Originally published on August 14, 2023.
QUEEN'S PARK - In response to Ontario's Finance Minister's recent release of the 2023-24 First Quarter Fiscal Update, NDP MPP Catherine Fife (Waterloo), Official Opposition Finance Critic, emphasized that the report highlights the Conservative government's continued neglect of everyday Ontarians.
"Today's financial update from Minister Bethlenfalvy only serves to underline the troubling reality that this Conservative government remains severely out of touch with the everyday challenges Ontarians face," said Fife. "It has never been more expensive to afford groceries, rent, mortgage, or any household expense here in Ontario. But the only people this government is getting it done for are their ultra-wealthy donors."

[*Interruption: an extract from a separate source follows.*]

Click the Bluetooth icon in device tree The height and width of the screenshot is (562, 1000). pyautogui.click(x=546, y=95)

The Financial Accountability Office (FAO) has revealed that the government is sitting on a staggering $22.6 billion surplus. Yet, they have failed to hear the calls from the Ontario NDP to invest these funds where they are desperately needed.
"The Ford government continues to open the door to ultra-wealthy developers in the name of solving the housing crisis and make deep cuts to essential public services such as healthcare and education. Minister Bethlenfalvy, responsible for managing our finances, has failed to protect his constituents from questionable management of public resources, as evidenced by recent backroom deals with developers. His lack of action raises serious concerns about his integrity and commitment to his community's well-being. The conservatives can't be trusted to protect what matters most."

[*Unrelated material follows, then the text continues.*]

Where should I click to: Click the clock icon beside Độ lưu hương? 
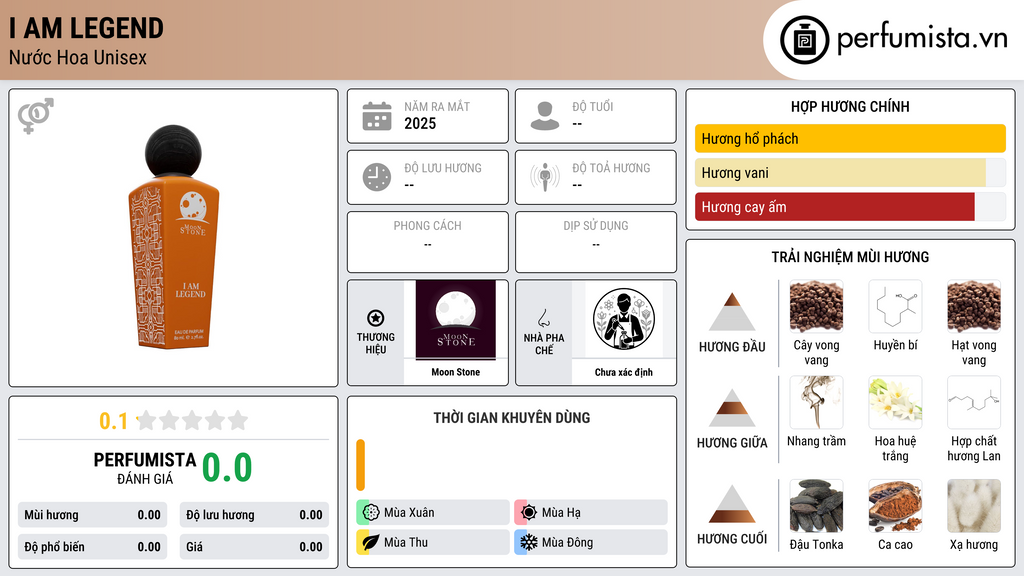pos(377,177)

- The largest and most valuable pieces of land removed from the Greenbelt, as reflected in last week’s Auditor General’s report is in the Duffins Rouge Agricultural Preserve, located in Minister Bethenfalvy’s riding of Pickering – Uxbridge
- According to the Auditor General’s report, this land has enriched ultra-wealthy developer Silvio DeGasperis by more than $6 billion
- Q1 report failed to include projected housing starts, despite including other statistics from Table 2.6 from the 2023 budget (page 117). That table showed projected housing starts trending downward (from 96,100 homes in 2022 to a projected 80,300 in 2023 and 79,300 in 2024 after the Greenbelt lands were given away to developers)
- The government made no changes to its planned 2023-24 spending for Emergency Forest Firefighting (see Table 5) from the $135 million shown in the 2023-24 budget, despite this year’s historic fires. The difference in planned spending in 2023-24 compared to 2021-22 is equivalent to a 67% cut, as the NDP has been repeatedly pointing out.
- The government is claiming no changes to the deficit/surplus, despite the FAO’s recent report projecting a modest surplus, thanks to $7.2 billion in below-planned spending (eg: cuts), including $1.7 billion in below-planned spending on health. $0.2 billion in net increased planned expenses is offset by an equal increase in revenues from the Government of Canada.